**What the task requires:** Reproduce exactly the lines of the listing from the one containing "Image resolution: width=814" to its final line, both included.

··· The data

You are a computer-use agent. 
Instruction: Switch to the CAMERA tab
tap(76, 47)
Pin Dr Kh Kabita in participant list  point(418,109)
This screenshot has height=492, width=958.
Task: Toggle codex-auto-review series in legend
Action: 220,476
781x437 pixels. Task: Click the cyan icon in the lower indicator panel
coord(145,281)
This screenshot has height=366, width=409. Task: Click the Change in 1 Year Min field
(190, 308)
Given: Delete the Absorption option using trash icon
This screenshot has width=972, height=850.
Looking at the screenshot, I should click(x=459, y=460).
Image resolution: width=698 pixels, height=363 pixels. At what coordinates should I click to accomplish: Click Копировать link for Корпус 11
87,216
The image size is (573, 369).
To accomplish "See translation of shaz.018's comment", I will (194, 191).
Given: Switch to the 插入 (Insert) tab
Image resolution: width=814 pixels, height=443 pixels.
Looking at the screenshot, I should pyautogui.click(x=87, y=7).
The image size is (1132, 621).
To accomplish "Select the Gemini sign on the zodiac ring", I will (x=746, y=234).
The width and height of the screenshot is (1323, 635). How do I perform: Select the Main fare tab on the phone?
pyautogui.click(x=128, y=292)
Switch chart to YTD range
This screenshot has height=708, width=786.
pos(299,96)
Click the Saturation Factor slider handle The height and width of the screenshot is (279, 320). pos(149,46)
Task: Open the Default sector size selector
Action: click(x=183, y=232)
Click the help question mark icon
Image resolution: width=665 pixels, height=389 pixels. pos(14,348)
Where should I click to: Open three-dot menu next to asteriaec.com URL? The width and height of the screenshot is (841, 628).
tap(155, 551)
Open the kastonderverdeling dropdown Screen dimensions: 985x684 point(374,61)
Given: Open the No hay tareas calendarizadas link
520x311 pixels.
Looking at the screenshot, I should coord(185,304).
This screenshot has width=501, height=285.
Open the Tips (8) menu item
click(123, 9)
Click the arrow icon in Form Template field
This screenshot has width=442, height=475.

······

**Response to the exercise:**
Image resolution: width=814 pixels, height=443 pixels.
Looking at the screenshot, I should pyautogui.click(x=87, y=7).
The image size is (1132, 621).
To accomplish "Select the Gemini sign on the zodiac ring", I will (x=746, y=234).
The width and height of the screenshot is (1323, 635). How do I perform: Select the Main fare tab on the phone?
pyautogui.click(x=128, y=292)
Switch chart to YTD range
This screenshot has height=708, width=786.
pos(299,96)
Click the Saturation Factor slider handle The height and width of the screenshot is (279, 320). pos(149,46)
Task: Open the Default sector size selector
Action: click(x=183, y=232)
Click the help question mark icon
Image resolution: width=665 pixels, height=389 pixels. pos(14,348)
Where should I click to: Open three-dot menu next to asteriaec.com URL? The width and height of the screenshot is (841, 628).
tap(155, 551)
Open the kastonderverdeling dropdown Screen dimensions: 985x684 point(374,61)
Given: Open the No hay tareas calendarizadas link
520x311 pixels.
Looking at the screenshot, I should coord(185,304).
This screenshot has width=501, height=285.
Open the Tips (8) menu item
click(123, 9)
Click the arrow icon in Form Template field
This screenshot has width=442, height=475.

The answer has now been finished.